Haben wir im Leben irgend eine wichtige Erfahrung gemacht, so ist es höchst wohlthätig, in der Einsamkeit dieselbe noch einmal durchzugehen um sie vollkommen zu würdigen, und unser Benehmen gehörig regeln zu können, — aber es entsteht dann auch sogleich der Wunsch dem mit uns am nächsten verwandten Herzen, Kunde davon geben und uns seines Mitgefühls freuen zu können. Albina, als sie sich auf ihrem Lager allein mit ihren Empfindungen befand war jetzt erst vermögend, reiflich über die Ereignisse des Abends und über das, was die Pflicht aufs Neue von ihr fordern würde, nachzudenken. Als sie damit im Reinen war, entstand die Frage: „Ob wohl Theodor von dem Vorfall wisse?“ und das sehnsüchtige Verlangen regte sich lebhaft, doch recht bald mit ihm darüber sprechen zu können. Du mein Geliebter! wirst also einen Vater durch deine Albina wieder erhalten! sprach sie leise und innig: doch in diesem Augenblick verschmolzen die Bilder seines und ihres Vaters in ihrer Phantasie so wunderbar in einander, daß sie unzufrieden mit ihren verworrenen Ideen, sich bemühte, einzuschlummern um am Morgen sich ihrer gewöhnlichen Geistesklarheit erfreuen zu können.
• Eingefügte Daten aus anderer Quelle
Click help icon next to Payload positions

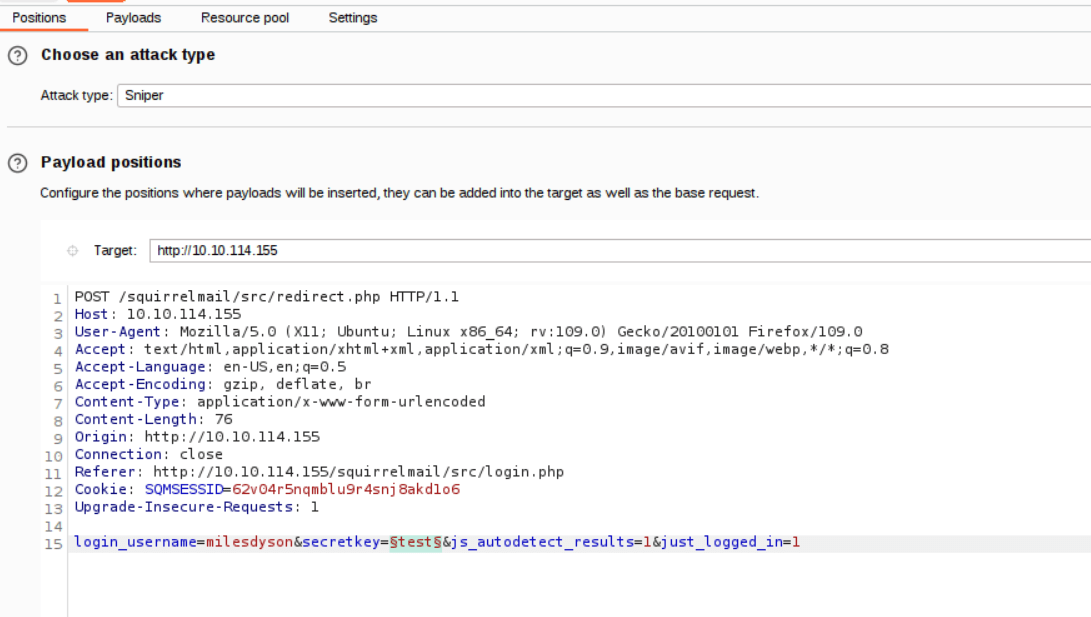(17, 163)
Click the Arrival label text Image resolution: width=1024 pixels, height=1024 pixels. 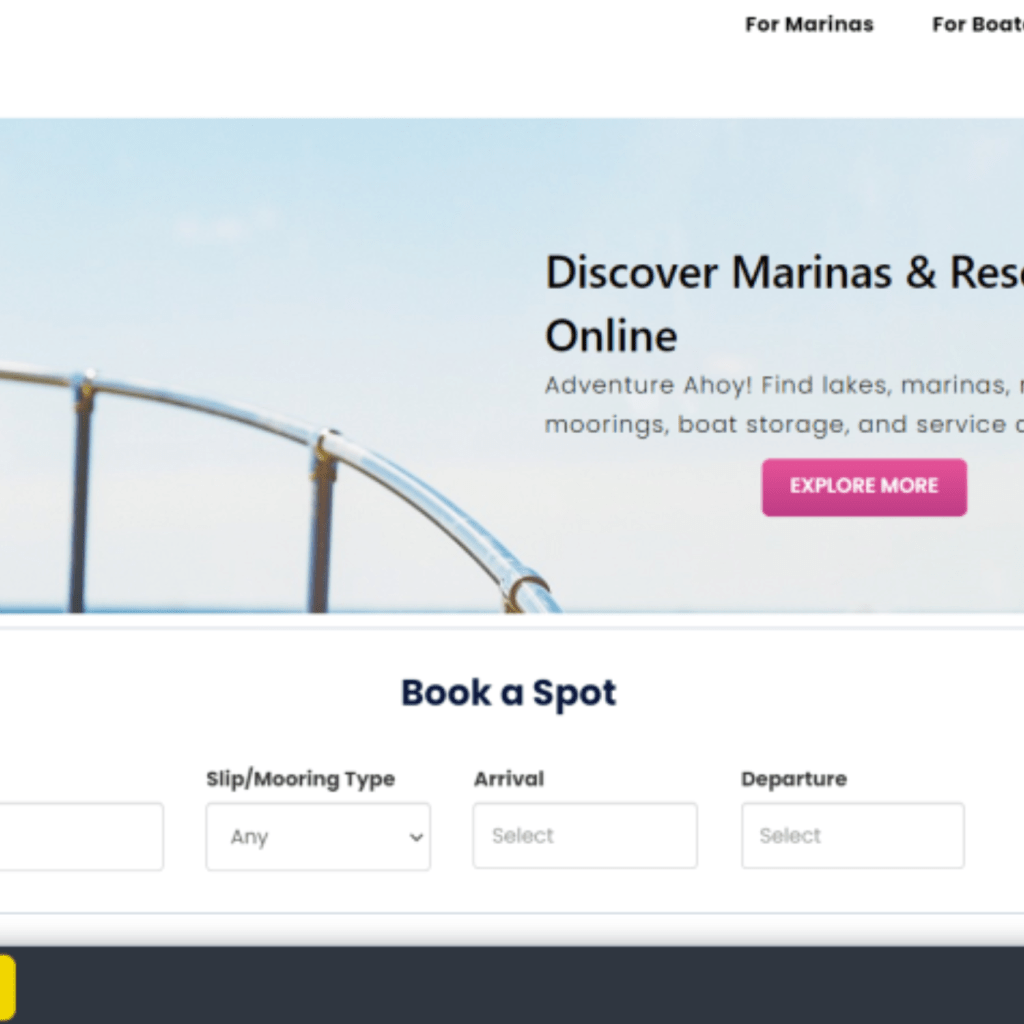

Sie war auch am folgenden Tag wieder vollkommen im Stande, alles, was ihr schöner Beruf heischte, genau zu besorgen, und der noch heftig angegriffenen Mutter kindlich beizustehen — doch gewährte es ihr hohen Trost, als Therese äusserte: noch einige Tage bei ihnen zu bleiben, da ihres Gatten Reise und Abwesenheit ihr die längere Entfernung vom Hause gestatte. Die erste günstige Minute wo Albina allein die mütterliche Freundin sprechen konnte benützte sie um zu erfahren, ob auch Theodor von den neuesten Begebenheiten unterrichtet sey? „Er ist nicht hier,“ erwiederte Jene; „Volkmar gab ihm einen Auftrag, der ihn schnell abzureisen und 10–12 Tage wegzubleiben nöthiget. Durch mich sendet er Albinen seine zärtlichsten Grüße.“
Nach einigen Tagen brachte Corneliens Dienstmädchen aus der Stadt einen Brief an Theresen mit — „von meinem Albert!“ rief diese und eilte damit in den Garten. Albine auf alles gefaßt, entschloß sich ihr nachzugehen. Therese gieng aus der Laube mit dem Ausruf entgegen: „Dein Vater ist gefunden — doch vielleicht — nur um ihn wieder zu verliehren!“ Sie theilte ihr nun den Brief mit, den Jener an dem Krankenbette des noch in Gefahr schwebenden Verwundeten geschrieben hatte. Albina war tief bewegt — aber ganz mit Theresen einverstanden: der Mutter diese Nachricht vorzuenthalten, vermogte sie es, ihre Gefühle zu verbergen. Bald verwandelte ein zweites Schreiben Langenheims diese peinliche Unruhe in glückliche Gewißheit und mit möglichster Vorsicht machte Therese Cornelien mit dem Erfolg der Reise ihres Gattens so wie nach und nach mit allen sie begleitenden Umständen bekannt. In Freude und Schmerz gleich ausschweifend, war Cornelia kaum fähig die Erste zu ertragen und sie scholt die Zeit, welche sie viel zu langsam zum Ziel ihrer Wünsche, zum Wiedersehen ihres Rombergs führte. (Langenheim hatte nemlich den wahren Namen seines Freundes und seine Vermuthungen wegen Theodor weislich noch verschwiegen.)